A lo largo de los años, los mini cuernitos materos se han convertido en la compañía ideal para disfrutar de unos buenos mates. Su tamaño pequeño, su textura crujiente y su sabor irresistible los hacen perfectos para compartir en cualquier ocasión y rinden porque con poco se hace bastante.
Preparar estos mini cuernitos materos es mucho más fácil de lo que te imaginas. Con una receta de ingredientes simples y un poco de tiempo, vas a tener unos bocaditos exquisitos que van a elevar los mates de la merienda, perfecto para disfrutar al aire libre.

Esta receta es una bomba de sabor.
Además, a estos mini cuernitos materos los vas a poder rellenar con lo que se te ocurra, no importa si es dulce o salado. Seguí el paso a paso y, si querés, dales tu toque para un extra de sabor y textura.

Podes reemplazar la grasa por manteca para lograr un sabor mucho más suave.
Vas a necesitar:
500 gramos de harina 0000
10 gramos de sal
25 gramos de azúcar
7 gramos de levadura en polvo
50 gramos de grasa
250 ml de agua
50 gramos de manteca o grasa para pintar.

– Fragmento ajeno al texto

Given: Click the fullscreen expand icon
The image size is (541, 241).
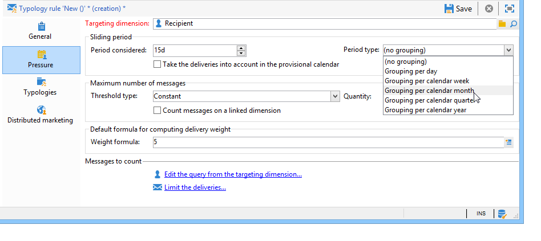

No dudés en darle tu toque personal a esta receta genial.
Paso a paso:
Colocar la harina en un bowl y agregar la sal en uno de los bordes.
Añadir el azúcar en el lado opuesto de la sal y luego la levadura en el centro de la harina.
Incorporar la grasa en pequeños trozos sobre la mezcla de harina.
Agregar el agua poco a poco mientras se mezcla con las manos hasta obtener una masa homogénea.
Amasar la masa durante unos 10 minutos hasta que quede suave y elástica.
Cubrir la masa con un paño limpio y dejar reposar por 30 minutos en un lugar cálido.
Estirar la masa sobre una superficie enharinada, dándole forma rectangular y con un grosor de aproximadamente medio centímetro.
Pintar la superficie de la masa con la manteca o grasa derretida.
Cortar la masa en triángulos del tamaño deseado para los cuernitos.
Enrollar cada triángulo desde la base hacia la punta para darles la forma de cuernito.
Colocar los cuernitos en una bandeja para horno previamente enmantecada o con papel manteca, dejando espacio entre ellos.
Dejar reposar los cuernitos durante 15 minutos para que leuden un poco.
Llevar al horno precalentado a 180 °C y hornear por aproximadamente 20 minutos o hasta que estén dorados.
Retirar del horno y dejar enfriar sobre una rejilla antes de servir.